*** Opening The data ***

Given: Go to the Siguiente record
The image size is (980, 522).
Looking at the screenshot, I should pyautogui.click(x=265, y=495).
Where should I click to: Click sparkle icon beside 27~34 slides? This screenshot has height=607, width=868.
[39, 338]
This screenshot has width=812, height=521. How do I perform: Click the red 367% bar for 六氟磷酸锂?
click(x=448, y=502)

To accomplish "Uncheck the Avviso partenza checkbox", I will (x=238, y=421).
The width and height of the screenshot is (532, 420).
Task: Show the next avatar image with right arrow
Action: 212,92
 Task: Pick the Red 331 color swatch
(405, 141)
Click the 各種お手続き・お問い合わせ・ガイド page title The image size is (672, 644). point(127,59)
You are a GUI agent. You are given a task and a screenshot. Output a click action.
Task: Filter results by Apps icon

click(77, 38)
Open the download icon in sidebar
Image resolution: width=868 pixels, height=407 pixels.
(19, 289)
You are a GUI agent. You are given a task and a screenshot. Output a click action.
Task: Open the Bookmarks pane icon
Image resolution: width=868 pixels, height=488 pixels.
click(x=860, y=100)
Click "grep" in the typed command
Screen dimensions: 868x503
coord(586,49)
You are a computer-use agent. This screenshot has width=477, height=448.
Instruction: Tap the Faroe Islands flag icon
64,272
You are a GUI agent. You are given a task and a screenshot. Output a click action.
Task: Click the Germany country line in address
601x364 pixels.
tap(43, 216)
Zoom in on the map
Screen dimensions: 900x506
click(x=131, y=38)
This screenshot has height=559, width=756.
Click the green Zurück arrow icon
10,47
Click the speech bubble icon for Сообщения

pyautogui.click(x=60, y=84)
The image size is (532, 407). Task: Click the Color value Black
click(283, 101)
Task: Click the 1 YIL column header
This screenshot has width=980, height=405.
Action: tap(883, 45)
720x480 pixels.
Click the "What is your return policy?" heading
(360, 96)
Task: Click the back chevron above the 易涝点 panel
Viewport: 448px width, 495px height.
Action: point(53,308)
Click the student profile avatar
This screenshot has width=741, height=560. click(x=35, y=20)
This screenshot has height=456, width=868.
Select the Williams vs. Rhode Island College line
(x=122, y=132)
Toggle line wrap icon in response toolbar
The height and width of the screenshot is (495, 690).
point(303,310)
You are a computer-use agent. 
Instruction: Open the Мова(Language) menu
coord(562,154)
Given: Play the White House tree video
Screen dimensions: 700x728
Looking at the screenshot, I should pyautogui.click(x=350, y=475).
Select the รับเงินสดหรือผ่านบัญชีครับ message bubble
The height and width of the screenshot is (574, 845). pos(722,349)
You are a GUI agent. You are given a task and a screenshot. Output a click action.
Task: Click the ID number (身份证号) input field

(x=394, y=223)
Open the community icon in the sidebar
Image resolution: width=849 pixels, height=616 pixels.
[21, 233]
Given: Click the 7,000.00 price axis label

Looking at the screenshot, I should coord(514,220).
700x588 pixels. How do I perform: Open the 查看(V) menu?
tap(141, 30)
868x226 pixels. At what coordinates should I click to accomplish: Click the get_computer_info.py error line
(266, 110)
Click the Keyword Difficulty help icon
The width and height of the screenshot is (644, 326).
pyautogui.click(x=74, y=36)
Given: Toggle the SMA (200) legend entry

*** Closing The data ***

:: Assignment ::
Show the lines in the entries above that include the string "Toggle".

:: Exercise result ::
Toggle line wrap icon in response toolbar
Given: Toggle the SMA (200) legend entry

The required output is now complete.